╭─ Given information
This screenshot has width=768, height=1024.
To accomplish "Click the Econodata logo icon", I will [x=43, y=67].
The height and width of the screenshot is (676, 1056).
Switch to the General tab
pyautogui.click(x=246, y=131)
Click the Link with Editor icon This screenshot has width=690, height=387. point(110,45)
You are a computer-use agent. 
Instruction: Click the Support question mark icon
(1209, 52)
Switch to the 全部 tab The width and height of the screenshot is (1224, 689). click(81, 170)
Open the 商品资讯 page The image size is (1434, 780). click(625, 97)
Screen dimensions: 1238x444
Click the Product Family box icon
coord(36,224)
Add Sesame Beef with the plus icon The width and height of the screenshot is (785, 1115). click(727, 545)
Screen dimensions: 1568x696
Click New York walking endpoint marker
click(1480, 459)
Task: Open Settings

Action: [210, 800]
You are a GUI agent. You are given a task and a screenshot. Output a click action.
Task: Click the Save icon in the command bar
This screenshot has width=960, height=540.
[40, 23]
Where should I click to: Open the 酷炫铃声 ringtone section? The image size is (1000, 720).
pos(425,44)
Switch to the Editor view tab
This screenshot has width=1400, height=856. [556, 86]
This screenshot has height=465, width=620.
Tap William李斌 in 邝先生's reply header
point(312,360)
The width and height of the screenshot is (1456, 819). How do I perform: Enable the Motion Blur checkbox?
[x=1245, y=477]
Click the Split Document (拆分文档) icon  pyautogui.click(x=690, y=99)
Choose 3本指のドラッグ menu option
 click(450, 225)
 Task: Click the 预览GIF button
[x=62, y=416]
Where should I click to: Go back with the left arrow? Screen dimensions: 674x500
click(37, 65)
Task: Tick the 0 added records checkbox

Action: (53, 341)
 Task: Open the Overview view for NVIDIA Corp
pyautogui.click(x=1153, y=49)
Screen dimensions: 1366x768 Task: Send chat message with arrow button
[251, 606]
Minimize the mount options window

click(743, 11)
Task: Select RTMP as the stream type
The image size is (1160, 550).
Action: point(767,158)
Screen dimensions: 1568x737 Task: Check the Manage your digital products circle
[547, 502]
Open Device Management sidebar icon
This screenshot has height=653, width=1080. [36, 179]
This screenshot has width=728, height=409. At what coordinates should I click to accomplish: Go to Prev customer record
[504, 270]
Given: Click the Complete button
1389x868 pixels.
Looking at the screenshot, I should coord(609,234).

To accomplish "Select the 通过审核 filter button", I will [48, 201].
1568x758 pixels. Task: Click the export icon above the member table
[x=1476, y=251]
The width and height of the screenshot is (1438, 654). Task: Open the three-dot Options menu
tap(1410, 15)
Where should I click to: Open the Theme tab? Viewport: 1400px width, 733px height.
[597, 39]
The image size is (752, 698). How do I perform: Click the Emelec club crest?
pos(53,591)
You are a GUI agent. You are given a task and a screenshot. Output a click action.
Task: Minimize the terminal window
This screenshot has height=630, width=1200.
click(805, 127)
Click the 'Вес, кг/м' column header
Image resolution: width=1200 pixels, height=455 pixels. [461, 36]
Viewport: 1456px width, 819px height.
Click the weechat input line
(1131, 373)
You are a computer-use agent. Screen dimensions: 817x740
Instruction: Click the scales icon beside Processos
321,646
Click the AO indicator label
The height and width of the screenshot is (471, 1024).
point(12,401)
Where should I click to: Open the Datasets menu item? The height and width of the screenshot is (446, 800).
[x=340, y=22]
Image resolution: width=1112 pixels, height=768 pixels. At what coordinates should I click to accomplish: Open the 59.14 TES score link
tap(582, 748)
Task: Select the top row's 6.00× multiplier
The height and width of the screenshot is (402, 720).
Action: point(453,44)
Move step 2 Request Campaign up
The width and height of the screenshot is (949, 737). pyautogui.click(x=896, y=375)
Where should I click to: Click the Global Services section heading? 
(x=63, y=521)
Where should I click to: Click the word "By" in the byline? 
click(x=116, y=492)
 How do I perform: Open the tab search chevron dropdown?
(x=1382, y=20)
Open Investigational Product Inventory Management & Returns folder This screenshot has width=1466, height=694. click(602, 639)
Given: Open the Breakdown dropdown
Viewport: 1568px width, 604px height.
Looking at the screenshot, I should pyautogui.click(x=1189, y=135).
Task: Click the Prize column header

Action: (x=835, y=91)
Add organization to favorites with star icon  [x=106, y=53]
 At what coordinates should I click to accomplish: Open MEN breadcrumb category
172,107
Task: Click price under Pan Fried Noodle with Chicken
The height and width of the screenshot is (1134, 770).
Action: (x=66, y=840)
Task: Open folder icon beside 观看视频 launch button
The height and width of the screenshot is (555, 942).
╰─
_Job_
Please copy all of the lines above word for word.

_Written answer_
This screenshot has width=768, height=1024.
To accomplish "Click the Econodata logo icon", I will [x=43, y=67].
The height and width of the screenshot is (676, 1056).
Switch to the General tab
pyautogui.click(x=246, y=131)
Click the Link with Editor icon This screenshot has width=690, height=387. point(110,45)
You are a computer-use agent. 
Instruction: Click the Support question mark icon
(1209, 52)
Switch to the 全部 tab The width and height of the screenshot is (1224, 689). click(81, 170)
Open the 商品资讯 page The image size is (1434, 780). click(625, 97)
Screen dimensions: 1238x444
Click the Product Family box icon
coord(36,224)
Add Sesame Beef with the plus icon The width and height of the screenshot is (785, 1115). click(727, 545)
Screen dimensions: 1568x696
Click New York walking endpoint marker
click(1480, 459)
Task: Open Settings

Action: [210, 800]
You are a GUI agent. You are given a task and a screenshot. Output a click action.
Task: Click the Save icon in the command bar
This screenshot has width=960, height=540.
[40, 23]
Where should I click to: Open the 酷炫铃声 ringtone section? The image size is (1000, 720).
pos(425,44)
Switch to the Editor view tab
This screenshot has width=1400, height=856. [556, 86]
This screenshot has height=465, width=620.
Tap William李斌 in 邝先生's reply header
point(312,360)
The width and height of the screenshot is (1456, 819). How do I perform: Enable the Motion Blur checkbox?
[x=1245, y=477]
Click the Split Document (拆分文档) icon  pyautogui.click(x=690, y=99)
Choose 3本指のドラッグ menu option
 click(450, 225)
 Task: Click the 预览GIF button
[x=62, y=416]
Where should I click to: Go back with the left arrow? Screen dimensions: 674x500
click(37, 65)
Task: Tick the 0 added records checkbox

Action: (53, 341)
 Task: Open the Overview view for NVIDIA Corp
pyautogui.click(x=1153, y=49)
Screen dimensions: 1366x768 Task: Send chat message with arrow button
[251, 606]
Minimize the mount options window

click(743, 11)
Task: Select RTMP as the stream type
The image size is (1160, 550).
Action: point(767,158)
Screen dimensions: 1568x737 Task: Check the Manage your digital products circle
[547, 502]
Open Device Management sidebar icon
This screenshot has height=653, width=1080. [36, 179]
This screenshot has width=728, height=409. At what coordinates should I click to accomplish: Go to Prev customer record
[504, 270]
Given: Click the Complete button
1389x868 pixels.
Looking at the screenshot, I should coord(609,234).

To accomplish "Select the 通过审核 filter button", I will [48, 201].
1568x758 pixels. Task: Click the export icon above the member table
[x=1476, y=251]
The width and height of the screenshot is (1438, 654). Task: Open the three-dot Options menu
tap(1410, 15)
Where should I click to: Open the Theme tab? Viewport: 1400px width, 733px height.
[597, 39]
The image size is (752, 698). How do I perform: Click the Emelec club crest?
pos(53,591)
You are a GUI agent. You are given a task and a screenshot. Output a click action.
Task: Minimize the terminal window
This screenshot has height=630, width=1200.
click(805, 127)
Click the 'Вес, кг/м' column header
Image resolution: width=1200 pixels, height=455 pixels. [461, 36]
Viewport: 1456px width, 819px height.
Click the weechat input line
(1131, 373)
You are a computer-use agent. Screen dimensions: 817x740
Instruction: Click the scales icon beside Processos
321,646
Click the AO indicator label
The height and width of the screenshot is (471, 1024).
point(12,401)
Where should I click to: Open the Datasets menu item? The height and width of the screenshot is (446, 800).
[x=340, y=22]
Image resolution: width=1112 pixels, height=768 pixels. At what coordinates should I click to accomplish: Open the 59.14 TES score link
tap(582, 748)
Task: Select the top row's 6.00× multiplier
The height and width of the screenshot is (402, 720).
Action: point(453,44)
Move step 2 Request Campaign up
The width and height of the screenshot is (949, 737). pyautogui.click(x=896, y=375)
Where should I click to: Click the Global Services section heading? 
(x=63, y=521)
Where should I click to: Click the word "By" in the byline? 
click(x=116, y=492)
 How do I perform: Open the tab search chevron dropdown?
(x=1382, y=20)
Open Investigational Product Inventory Management & Returns folder This screenshot has width=1466, height=694. click(602, 639)
Given: Open the Breakdown dropdown
Viewport: 1568px width, 604px height.
Looking at the screenshot, I should pyautogui.click(x=1189, y=135).
Task: Click the Prize column header

Action: (x=835, y=91)
Add organization to favorites with star icon  [x=106, y=53]
 At what coordinates should I click to accomplish: Open MEN breadcrumb category
172,107
Task: Click price under Pan Fried Noodle with Chicken
The height and width of the screenshot is (1134, 770).
Action: (x=66, y=840)
Task: Open folder icon beside 观看视频 launch button
The height and width of the screenshot is (555, 942).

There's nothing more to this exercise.